2026-05-16 12:21:55,344 | INFO     | ✅ Compiled 2490 entries (skipped 2 without valid timeseries)
2026-05-16 12:21:55,344 | INFO     | 💾 Writing nested structure to trends.json...
2026-05-16 12:21:55,725 | INFO     |  Compilation complete: hierarchical JSON saved to trends.json

maskirovka@3301 % ls -lh trends.json
-rw-r--r--@ 1 daniel  staff    35M May 16 12:21 trends.json

maskirovka@3301 % cat trends.json | head -n10
{
  "Donald Trump": {
    "CN": {
      "2026-02-14_05-07-41": {
        "chart_time_series": [
          0,
          0,
          0,
          0,
          0,

How It Works

This utility combines a lightweight Vision-Language Model (VLM) with a deterministic pixel-scanning algorithm to transform raw Google Trends screenshots into structured, analyzable time-series data. The pipeline is designed to be fully autonomous, robust against compression artifacts, and optimized for forensic data reconstruction.

Example

1. Vision-Language Metadata Extraction

The first stage uses Qwen/Qwen3-VL-2B-Instruct to analyze the screenshot and extract structured context:

  • Strict JSON Output: The model is prompted to return a clean JSON object containing is_google_trends, search_terms, country, and date_range.
  • Auto-Retry with Contextual Hints: If the initial pass misses any field (e.g., country dropdown or timeframe), the system automatically re-prompts the model up to twice with targeted UI hints, merging successful outputs without overwriting already-correct data.
  • Filename Datetime Injection: The exact timestamp parsed from the screenshot filename is injected directly into the JSON payload to preserve chain-of-custody timing.

2. Deterministic Chart Digitization (chart_extract)

Once metadata validation passes, the system delegates to a custom pixel-scanning module that bypasses traditional OCR and relies on geometric invariants:

  • 16-Color Quantization: The input image is first reduced to a 16-color palette via K-means clustering.
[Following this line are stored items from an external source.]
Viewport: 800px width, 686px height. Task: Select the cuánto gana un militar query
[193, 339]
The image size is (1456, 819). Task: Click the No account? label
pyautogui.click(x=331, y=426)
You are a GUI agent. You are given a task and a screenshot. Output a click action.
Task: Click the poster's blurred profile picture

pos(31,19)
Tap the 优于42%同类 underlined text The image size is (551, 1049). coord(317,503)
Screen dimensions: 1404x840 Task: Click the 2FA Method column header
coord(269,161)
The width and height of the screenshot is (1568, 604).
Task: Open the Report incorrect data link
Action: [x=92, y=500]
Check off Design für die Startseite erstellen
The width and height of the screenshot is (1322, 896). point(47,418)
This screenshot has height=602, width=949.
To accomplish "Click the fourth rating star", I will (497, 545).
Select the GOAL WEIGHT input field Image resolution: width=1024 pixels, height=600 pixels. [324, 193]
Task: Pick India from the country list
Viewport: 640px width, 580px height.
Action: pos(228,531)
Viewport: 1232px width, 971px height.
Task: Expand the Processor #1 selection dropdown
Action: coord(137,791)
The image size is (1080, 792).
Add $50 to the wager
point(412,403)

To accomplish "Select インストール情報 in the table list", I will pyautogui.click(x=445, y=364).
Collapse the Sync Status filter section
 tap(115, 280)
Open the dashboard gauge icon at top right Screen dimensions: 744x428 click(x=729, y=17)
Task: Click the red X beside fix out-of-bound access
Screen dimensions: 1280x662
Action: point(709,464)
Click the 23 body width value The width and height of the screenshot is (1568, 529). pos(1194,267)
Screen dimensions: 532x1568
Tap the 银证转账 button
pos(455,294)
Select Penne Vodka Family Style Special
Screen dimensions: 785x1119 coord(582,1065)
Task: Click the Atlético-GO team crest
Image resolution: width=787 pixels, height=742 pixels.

This eliminates compression noise, anti-aliasing fringing, and device-specific color shifts.
  • Grid Line Detection: The algorithm scans horizontally to identify exactly 5 equidistant gray lines. It validates the structural pattern (4 lighter grid lines + 1 darker baseline) and calculates the precise chart bounding box using probabilistic spacing checks (Coefficient of Variation < 0.25).
  • Column-by-Column Digitization: Inside the cropped chart area, each vertical column is scanned. Non-grid, non-white pixels are grouped by dominant color, and their Y-positions are averaged to produce a clean set of trend points.
  • PCHIP Interpolation: The extracted points are smoothed and stretched to exactly 2048 values using Piecewise Cubic Hermite Interpolating Polynomial interpolation. This guarantees monotonicity (no artificial overshoot/undershoot) while clamping all values to Google Trends' native 0.0–100.0 scale.

3. Algorithm Interaction & Output Structure

The VLM and pixel scanner operate in a cascading pipeline:

  1. VLM validates the screenshot and extracts textual metadata.
  2. If valid, the pixel scanner extracts the 2048-point time series.
  3. Both datasets are merged into a single metadata.json file alongside the screenshot.
  4. A companion .txt file provides a human-readable summary.
  5. Files are automatically routed into a deterministic folder structure: identified/[search_term]/[country_code]/[date_time]/

Reconstructing Hidden & Manipulated Trends

This tool was built specifically to counter data lifecycle manipulation, algorithmic suppression, and artificial amplification. Google Trends frequently:

  • Prunes or hides historical relative search volume after events pass
  • Artificially boosts or suppresses terms to shape narrative perception
  • Fails to retain baseline data post-intervention (e.g., policy changes, PR campaigns, or coordinated campaigns)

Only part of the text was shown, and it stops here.